NEW FEATURE!

Paul Biemann

By Blaine Schultz

You may have seen him playing bass in any number of bands over the last few decades or even tooling around on his vintage Triumph Bonneville motorcycle when the weather permits, but odds are best you have seen Paul Biemann running the soundboard at Milwaukee’s Shank Hall.

In November Shank celebrated its 25th anniversary. On the opposite side of the musical coin. he also mixes at The Cactus Club where he saw “that little back room go from a pool table shoved to the side so the band could set up in the corner to hosting Wanda Jackson, Queens of the Stoneage, The White Stripes, and countless other local, regional, national and international acts.”

Blue in the Face (circa 1994) L-R: Bob Jennings, Mike Benign, Pat Basler, John Carr, Andy Buck, Paul Biemann, Ed Spangenberg

Blue in the Face (circa 1994) L-R: Bob Jennings, Mike Benign, Pat Basler, John Carr, Andy Buck, Paul Biemann, Ed Spangenberg

Biemann has seen those clubs and many others from both sides of the stage. Playing in bands since 1977, he has performed and recorded with a string of combos (among them The Yell Leaders, or often accompanying frontman Mike Benign in the likes of Blue in the Face, Arms & Legs & Feet and Umbrella Man) where Biemann’s solid bass playing set the groove and tone.

“Shank is where I spend most of my mixy time but I do get the call to mix other places. I also work for Go Audio which is a great sound company with top-notch gear, “ he said. “I really started running sound and recording before I started playing bass. My dad had two tape recorders and showed me how to double track when I played trumpet in fifth or sixth grade. My mom would have me undo the knots in the clothesline as practice for an eventual career as a wire wrangler. It all just kept happening alongside one another.

“I’m not really sure when I started at Shank but I do remember the first show was Peter Tork of the Monkees.” On one memorable night Biemann recalls the monitor speakers going dead the instant Ray Manzarek mentioned Jim Morrison.

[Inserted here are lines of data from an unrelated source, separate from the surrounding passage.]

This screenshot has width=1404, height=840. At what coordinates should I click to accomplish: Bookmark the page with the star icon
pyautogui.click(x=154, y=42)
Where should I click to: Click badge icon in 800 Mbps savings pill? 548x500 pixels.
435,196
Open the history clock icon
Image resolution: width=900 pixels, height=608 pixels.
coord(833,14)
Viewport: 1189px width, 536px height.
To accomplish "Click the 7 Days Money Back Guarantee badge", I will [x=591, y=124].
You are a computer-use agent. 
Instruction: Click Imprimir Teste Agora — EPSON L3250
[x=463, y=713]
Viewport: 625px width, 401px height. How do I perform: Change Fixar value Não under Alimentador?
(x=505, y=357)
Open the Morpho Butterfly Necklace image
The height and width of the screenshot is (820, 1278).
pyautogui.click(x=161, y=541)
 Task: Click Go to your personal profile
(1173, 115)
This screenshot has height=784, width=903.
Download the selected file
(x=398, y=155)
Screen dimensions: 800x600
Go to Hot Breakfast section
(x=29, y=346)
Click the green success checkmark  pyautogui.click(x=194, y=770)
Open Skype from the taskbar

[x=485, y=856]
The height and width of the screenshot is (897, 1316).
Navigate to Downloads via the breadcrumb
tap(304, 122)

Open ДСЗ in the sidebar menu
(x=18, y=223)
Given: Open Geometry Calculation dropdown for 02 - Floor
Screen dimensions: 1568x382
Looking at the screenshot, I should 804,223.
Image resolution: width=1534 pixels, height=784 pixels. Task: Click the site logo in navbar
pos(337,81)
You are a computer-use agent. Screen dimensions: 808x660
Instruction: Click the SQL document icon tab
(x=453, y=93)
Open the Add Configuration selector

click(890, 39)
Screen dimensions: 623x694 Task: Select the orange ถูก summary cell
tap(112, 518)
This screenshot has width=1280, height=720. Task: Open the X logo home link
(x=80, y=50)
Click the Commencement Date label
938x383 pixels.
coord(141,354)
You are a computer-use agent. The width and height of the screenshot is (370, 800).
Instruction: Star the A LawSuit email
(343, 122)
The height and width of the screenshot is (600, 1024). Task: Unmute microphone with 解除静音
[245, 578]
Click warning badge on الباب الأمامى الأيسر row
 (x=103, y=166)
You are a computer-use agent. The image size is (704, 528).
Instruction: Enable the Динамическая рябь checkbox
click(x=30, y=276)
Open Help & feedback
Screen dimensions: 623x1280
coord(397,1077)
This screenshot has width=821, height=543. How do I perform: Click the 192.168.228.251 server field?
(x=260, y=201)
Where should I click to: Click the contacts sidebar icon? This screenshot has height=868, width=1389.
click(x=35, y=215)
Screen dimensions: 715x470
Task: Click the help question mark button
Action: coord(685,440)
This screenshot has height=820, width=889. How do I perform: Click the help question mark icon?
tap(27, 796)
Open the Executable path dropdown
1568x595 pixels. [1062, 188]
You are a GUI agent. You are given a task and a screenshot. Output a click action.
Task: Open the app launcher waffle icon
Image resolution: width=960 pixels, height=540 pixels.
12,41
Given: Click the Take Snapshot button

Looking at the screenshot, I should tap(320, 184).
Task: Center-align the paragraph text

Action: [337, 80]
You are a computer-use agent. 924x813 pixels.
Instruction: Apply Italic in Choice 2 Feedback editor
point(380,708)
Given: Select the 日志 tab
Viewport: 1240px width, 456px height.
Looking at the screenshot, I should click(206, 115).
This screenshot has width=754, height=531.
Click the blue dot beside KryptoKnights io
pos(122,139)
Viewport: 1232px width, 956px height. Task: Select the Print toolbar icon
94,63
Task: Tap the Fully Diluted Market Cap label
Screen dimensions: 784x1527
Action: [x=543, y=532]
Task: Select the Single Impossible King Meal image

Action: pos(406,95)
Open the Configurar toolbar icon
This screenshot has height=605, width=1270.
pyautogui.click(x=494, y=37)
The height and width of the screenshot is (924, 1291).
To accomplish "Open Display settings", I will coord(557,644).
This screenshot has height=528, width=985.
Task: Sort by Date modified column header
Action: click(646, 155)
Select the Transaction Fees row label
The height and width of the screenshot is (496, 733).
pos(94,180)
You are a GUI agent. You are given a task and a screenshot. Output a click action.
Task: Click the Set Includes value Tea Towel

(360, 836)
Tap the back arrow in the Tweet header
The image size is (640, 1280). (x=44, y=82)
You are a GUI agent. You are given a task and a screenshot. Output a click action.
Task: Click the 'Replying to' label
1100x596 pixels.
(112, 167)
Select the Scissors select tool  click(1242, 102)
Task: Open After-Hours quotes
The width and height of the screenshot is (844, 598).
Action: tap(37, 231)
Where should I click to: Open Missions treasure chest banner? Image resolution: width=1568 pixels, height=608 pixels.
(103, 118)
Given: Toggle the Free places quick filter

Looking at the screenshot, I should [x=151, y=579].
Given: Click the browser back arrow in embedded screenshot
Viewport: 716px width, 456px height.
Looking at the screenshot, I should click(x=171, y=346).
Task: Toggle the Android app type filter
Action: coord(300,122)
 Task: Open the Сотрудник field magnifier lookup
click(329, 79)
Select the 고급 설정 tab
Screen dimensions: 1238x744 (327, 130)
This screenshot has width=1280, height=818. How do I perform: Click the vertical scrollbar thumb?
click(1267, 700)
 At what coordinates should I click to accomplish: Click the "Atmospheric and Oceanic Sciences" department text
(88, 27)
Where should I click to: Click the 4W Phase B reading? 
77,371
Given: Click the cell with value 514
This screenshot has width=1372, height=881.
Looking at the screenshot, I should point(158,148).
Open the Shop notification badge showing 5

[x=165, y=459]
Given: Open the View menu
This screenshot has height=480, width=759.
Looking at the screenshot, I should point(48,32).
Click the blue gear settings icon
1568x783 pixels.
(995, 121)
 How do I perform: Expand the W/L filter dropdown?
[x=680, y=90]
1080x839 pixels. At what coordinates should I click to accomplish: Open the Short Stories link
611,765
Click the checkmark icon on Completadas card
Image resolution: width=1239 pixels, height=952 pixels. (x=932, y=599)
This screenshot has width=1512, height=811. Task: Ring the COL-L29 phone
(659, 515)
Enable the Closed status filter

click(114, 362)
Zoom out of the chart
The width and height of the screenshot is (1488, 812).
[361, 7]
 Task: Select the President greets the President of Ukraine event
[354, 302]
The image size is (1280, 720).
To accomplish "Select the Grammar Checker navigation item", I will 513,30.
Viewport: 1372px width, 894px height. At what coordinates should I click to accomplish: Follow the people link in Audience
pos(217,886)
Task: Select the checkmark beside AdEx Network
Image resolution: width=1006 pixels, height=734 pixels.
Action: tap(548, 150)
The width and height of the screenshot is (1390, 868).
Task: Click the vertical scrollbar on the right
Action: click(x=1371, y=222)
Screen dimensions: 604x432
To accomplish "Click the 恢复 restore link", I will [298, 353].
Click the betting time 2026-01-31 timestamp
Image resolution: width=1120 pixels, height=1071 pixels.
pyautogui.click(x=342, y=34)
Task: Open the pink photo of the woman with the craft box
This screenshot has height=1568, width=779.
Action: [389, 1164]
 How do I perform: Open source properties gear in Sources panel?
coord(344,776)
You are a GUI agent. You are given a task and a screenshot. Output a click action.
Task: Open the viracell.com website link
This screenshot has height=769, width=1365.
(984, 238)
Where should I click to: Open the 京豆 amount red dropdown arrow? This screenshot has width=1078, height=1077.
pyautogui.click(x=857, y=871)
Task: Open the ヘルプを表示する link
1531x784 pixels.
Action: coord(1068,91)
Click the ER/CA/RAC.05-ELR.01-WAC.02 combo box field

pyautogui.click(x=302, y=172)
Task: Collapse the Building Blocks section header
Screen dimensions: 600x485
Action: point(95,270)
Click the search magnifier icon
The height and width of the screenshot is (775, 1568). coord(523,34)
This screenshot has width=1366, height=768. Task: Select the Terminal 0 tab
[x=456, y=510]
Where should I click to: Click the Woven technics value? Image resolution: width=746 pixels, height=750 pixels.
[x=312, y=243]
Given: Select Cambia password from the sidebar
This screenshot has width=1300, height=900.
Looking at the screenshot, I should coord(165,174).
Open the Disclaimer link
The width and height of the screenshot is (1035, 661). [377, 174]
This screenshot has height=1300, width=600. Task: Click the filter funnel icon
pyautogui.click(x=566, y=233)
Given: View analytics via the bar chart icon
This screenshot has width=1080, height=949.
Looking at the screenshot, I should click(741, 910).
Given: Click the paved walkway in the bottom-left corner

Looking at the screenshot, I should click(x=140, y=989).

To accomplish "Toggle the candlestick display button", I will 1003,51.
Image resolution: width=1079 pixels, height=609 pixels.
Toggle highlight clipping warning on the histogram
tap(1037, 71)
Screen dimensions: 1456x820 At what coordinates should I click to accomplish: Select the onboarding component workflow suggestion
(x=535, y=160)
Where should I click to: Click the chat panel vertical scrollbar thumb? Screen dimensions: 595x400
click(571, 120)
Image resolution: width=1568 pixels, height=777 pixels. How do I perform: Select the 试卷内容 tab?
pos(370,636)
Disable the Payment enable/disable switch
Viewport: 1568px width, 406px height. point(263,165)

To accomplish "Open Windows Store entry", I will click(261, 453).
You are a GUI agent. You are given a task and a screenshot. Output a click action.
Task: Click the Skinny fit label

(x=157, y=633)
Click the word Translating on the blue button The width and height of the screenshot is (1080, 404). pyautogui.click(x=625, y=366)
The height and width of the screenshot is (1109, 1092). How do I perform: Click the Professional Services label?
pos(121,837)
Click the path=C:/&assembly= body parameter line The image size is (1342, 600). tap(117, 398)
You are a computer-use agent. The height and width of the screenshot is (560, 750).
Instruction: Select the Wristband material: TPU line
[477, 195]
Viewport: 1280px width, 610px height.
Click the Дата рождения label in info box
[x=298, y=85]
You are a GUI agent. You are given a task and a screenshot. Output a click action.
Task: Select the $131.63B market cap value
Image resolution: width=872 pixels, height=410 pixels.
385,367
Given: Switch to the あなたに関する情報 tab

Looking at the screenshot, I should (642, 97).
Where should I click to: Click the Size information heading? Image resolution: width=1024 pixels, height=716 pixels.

What has the sagacious soundman learned from his years in the trenches?

“Little has changed––some bands are serious some are not,” he says. “Everyone has a cell phone, but no one can call the club and say we’re running late ‘tell the sound guy get something to eat ‘cuz he won’t have time later.’ Some bands get it: Show up, set up, tune up, fire it up, reverse, drive repeat––some don’t.”

Umbrella Man  L-R: Mike Benign, Paul Biemann, Marty Radocha, Tim Frank

Umbrella Man L-R: Mike Benign, Paul Biemann, Marty Radocha, Tim Frank

Biemann recalls how it all began for him. In sixth grade a couple of buddies got Guitars; another got a paper route to buy a drum set. “I started cleaning grade schools and bought a bass. That was it. Within months George, Scotty and I were playing “Sunshine of Your Love” at St. Sebastian CYO. The devil had my soul.”

Aside from Shank, he also fondly recalls the Spinal Tap moments. “… [the unnamed Milwaukee songwriter] playing pool with his pants around his ankles at a club in Kansas, my dear friend and mentor Jeff Dagenhardt putting a phone book at my feet instead of adjusting the mic stand at a Liquid Johnnies gig, the club in Iowa that gave us the liquor room as a dressing room––not the best idea, kissing the ground and Joe Schkeryantz after he drove through a tornado in the middle of the night.

Sharing the stage with dear friends, legends, and heroes, being part of a group; the shared experience that is the high point.”